(Collected data entries)
● ● ●
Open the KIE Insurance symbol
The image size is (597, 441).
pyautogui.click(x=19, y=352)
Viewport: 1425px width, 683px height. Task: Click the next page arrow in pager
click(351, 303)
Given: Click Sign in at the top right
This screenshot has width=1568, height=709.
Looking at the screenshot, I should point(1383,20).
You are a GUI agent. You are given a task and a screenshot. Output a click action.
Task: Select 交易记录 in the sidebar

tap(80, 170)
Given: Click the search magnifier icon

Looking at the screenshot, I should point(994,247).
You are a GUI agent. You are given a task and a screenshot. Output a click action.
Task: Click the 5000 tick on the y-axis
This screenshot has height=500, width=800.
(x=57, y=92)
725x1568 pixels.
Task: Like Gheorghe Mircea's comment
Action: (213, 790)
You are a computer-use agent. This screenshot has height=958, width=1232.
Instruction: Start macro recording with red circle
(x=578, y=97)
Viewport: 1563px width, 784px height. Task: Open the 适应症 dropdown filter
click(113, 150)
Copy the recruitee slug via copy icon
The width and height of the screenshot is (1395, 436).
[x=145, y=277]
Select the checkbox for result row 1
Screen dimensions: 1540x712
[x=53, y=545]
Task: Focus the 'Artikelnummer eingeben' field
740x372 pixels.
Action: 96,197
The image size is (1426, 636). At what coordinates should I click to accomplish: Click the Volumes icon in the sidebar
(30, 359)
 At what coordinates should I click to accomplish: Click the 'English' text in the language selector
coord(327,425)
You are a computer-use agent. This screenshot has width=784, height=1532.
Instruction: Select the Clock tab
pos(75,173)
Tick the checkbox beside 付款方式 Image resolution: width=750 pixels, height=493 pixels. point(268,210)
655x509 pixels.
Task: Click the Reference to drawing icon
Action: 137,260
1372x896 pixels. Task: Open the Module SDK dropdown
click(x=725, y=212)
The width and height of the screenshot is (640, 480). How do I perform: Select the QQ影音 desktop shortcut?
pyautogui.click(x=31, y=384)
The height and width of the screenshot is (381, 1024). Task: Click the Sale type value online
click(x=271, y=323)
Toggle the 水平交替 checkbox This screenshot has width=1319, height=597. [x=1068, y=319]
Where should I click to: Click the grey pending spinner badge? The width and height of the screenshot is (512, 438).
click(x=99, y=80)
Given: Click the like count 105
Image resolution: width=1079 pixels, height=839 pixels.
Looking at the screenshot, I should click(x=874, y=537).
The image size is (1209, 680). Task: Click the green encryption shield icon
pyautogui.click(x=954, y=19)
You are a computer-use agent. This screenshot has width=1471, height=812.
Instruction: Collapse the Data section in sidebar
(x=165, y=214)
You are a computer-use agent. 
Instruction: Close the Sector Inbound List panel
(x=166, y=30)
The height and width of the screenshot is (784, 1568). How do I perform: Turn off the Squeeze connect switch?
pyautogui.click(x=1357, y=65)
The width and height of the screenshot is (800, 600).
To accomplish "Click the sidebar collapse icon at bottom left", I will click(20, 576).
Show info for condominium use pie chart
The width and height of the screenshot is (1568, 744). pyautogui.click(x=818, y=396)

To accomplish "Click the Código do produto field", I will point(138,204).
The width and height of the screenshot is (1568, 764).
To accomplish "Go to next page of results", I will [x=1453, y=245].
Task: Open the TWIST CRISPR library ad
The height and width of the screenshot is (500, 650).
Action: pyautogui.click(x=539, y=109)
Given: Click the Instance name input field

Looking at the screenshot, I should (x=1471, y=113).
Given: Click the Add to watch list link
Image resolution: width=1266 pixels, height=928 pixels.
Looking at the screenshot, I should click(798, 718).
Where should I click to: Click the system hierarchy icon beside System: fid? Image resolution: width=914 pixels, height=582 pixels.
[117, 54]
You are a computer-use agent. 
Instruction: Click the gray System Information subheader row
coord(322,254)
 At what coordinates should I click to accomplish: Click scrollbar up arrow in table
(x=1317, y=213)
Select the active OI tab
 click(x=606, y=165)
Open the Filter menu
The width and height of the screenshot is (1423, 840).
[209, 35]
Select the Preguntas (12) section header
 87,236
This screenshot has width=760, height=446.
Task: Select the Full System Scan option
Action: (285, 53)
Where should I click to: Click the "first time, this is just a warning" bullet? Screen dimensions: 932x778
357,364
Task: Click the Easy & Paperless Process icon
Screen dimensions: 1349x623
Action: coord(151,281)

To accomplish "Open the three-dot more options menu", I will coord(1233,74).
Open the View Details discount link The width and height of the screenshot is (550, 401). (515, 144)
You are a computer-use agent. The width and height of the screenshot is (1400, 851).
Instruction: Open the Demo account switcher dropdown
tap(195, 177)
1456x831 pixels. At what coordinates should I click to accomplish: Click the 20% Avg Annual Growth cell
● ● ●
## HOW TO COMPLETE THIS TASK:
Go through the entries above and count the lines containing the word "link"; give only that count.

## WRITTEN ANSWER:
2